Problem to work on:
Leaving out every picture, please repeat exactly the line that contains "Complete the Twist" and each line after it through the final line below.

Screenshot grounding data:
☆ ☆ ☆
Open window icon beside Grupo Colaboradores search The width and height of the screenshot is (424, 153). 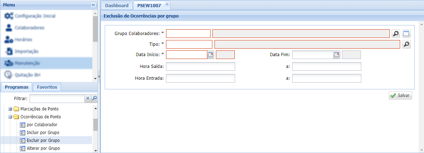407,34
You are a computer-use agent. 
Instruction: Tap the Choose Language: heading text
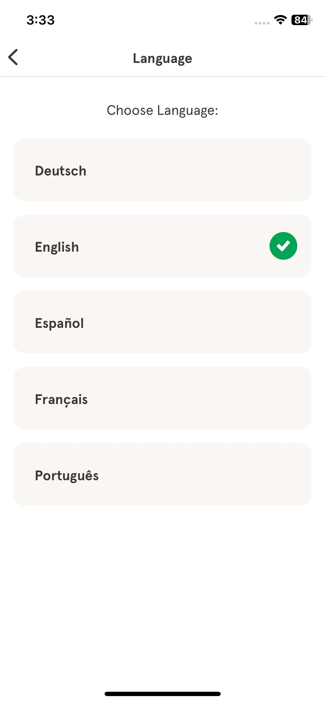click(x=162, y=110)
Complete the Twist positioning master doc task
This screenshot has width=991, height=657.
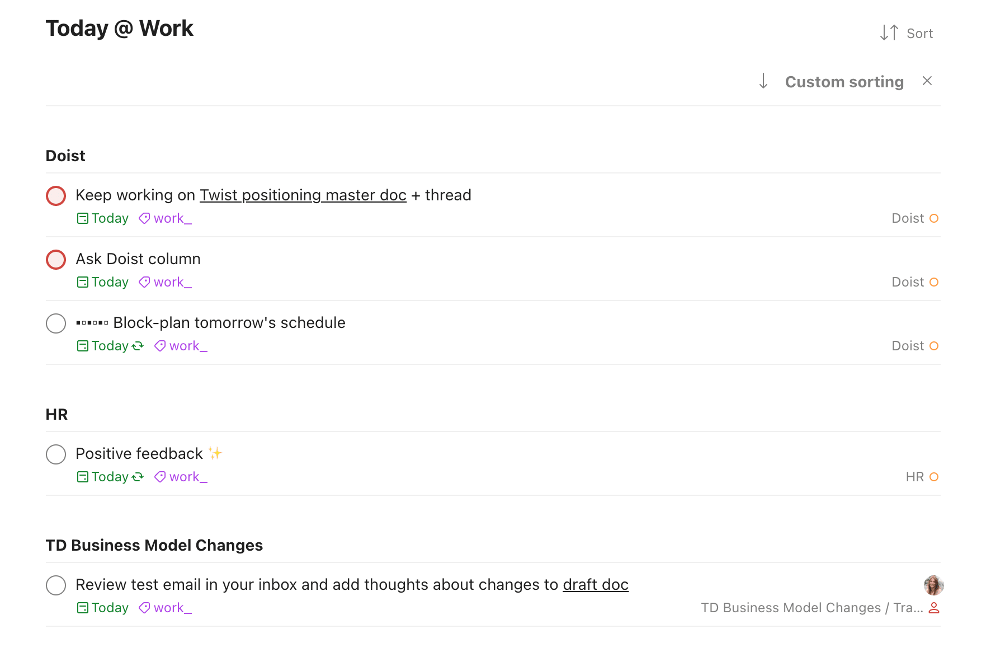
☆ ☆ ☆
Result:
Complete the Twist positioning master doc task
This screenshot has width=991, height=657.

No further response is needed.